マルクスは、経済において不等価交換が存在すること、資本主義社会が不等価交換による不平等の可能性を内包していると考えた点において正しかった。しかし、それはマルクスが予言したように資本ではなかった。むしろ、労働の移動の制約がもたらす格差だった。宗主国とその植民地、組合によって参入が制限された熟練労働とそれ以外の労働といった形で、労働の移動や参入が管理されることによって不等価交換が発生し、世界に大きな格差をもたらすことになった。
その意味で、マルクスは結局は社会全体の不平等を見渡すことが出来なかったといっていいだろう。

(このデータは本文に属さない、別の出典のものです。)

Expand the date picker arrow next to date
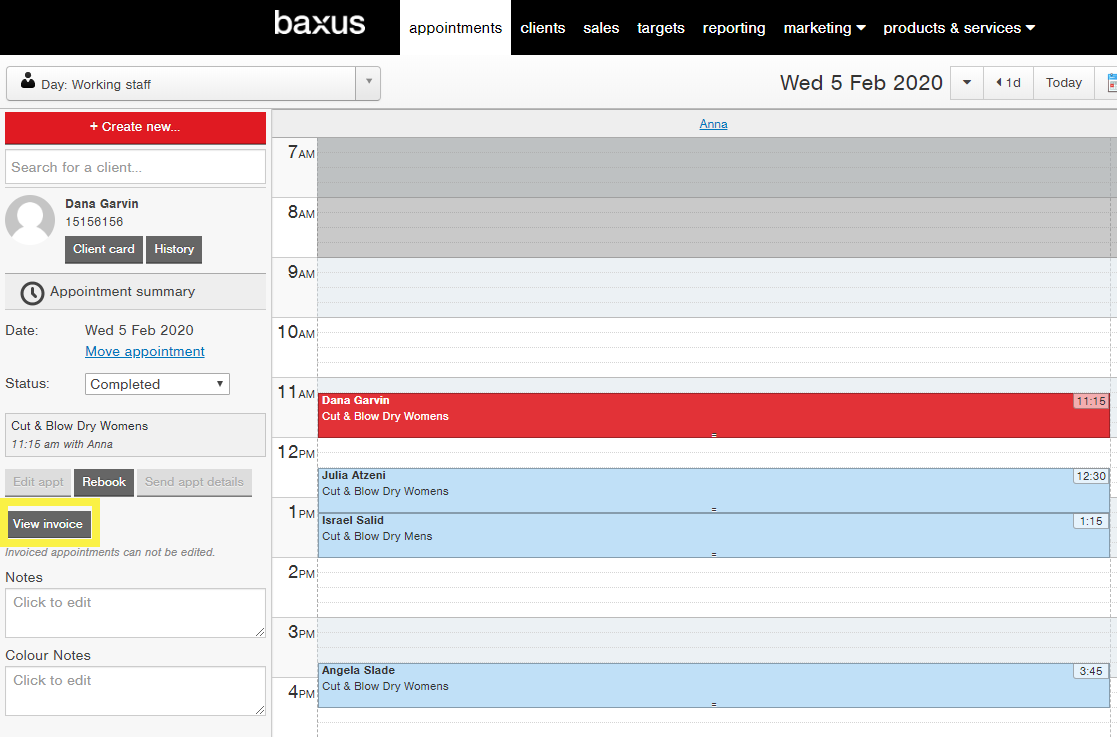point(967,83)
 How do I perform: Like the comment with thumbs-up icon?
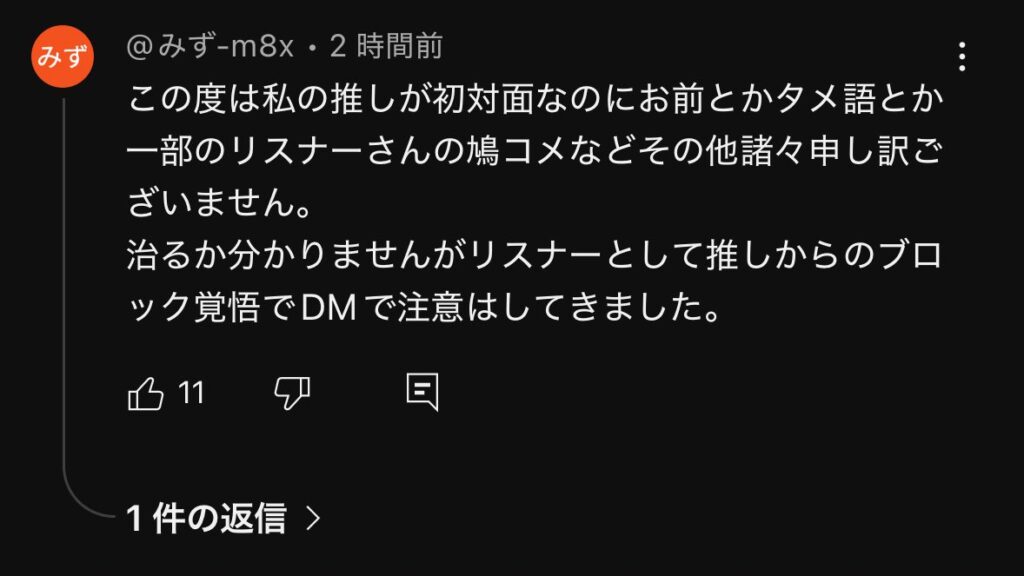click(x=146, y=394)
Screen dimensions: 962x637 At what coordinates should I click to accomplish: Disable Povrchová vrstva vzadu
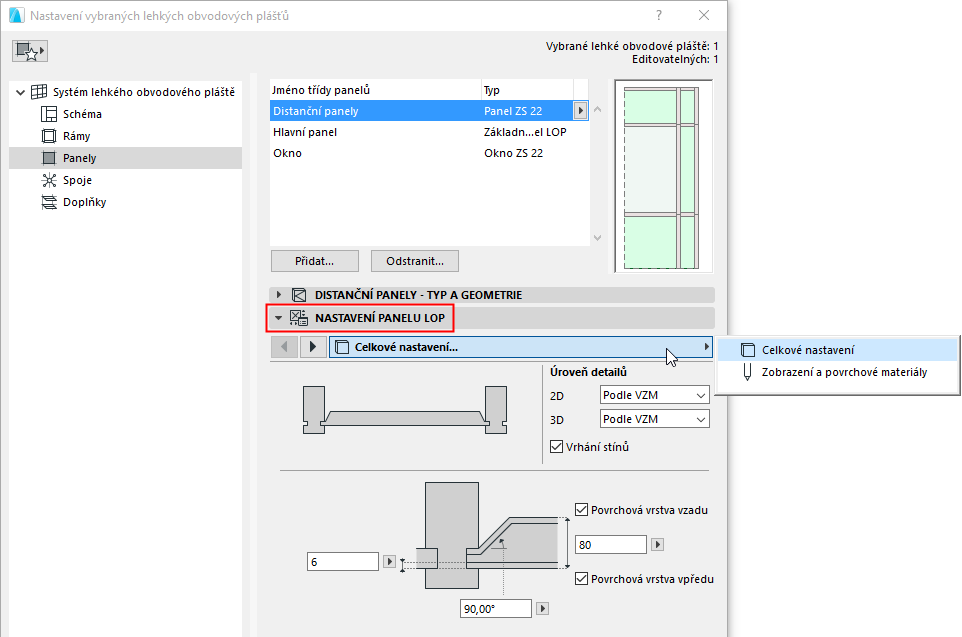coord(580,509)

マルクスはユダヤ人であり、都市の貧しい労働者を見て資本家と労働者の階級闘争を考えたが、実は労働者の中でも熟練労働から締め出された労働者や、地方に住んでいる農民、はたまた召使といったさらに下の階層の貧困を見ようとはしなかった。結局は、社会階層における真の弱者を含めた平等ではなく、上層の方だけを見た上で資本家へ敵意を抱いただけだった。そこにマルクスの限界があったと同時に共産主義の限界があった。共産主義が、社会全体の平等をもたらすことに失敗したのも、結局はより底辺の農民や召使、単純労働者といった階層を保護することが出来なかったからだろう。その意味で、中国が都市と農村との差別的な階級社会を長期間維持してきたことは印象的である。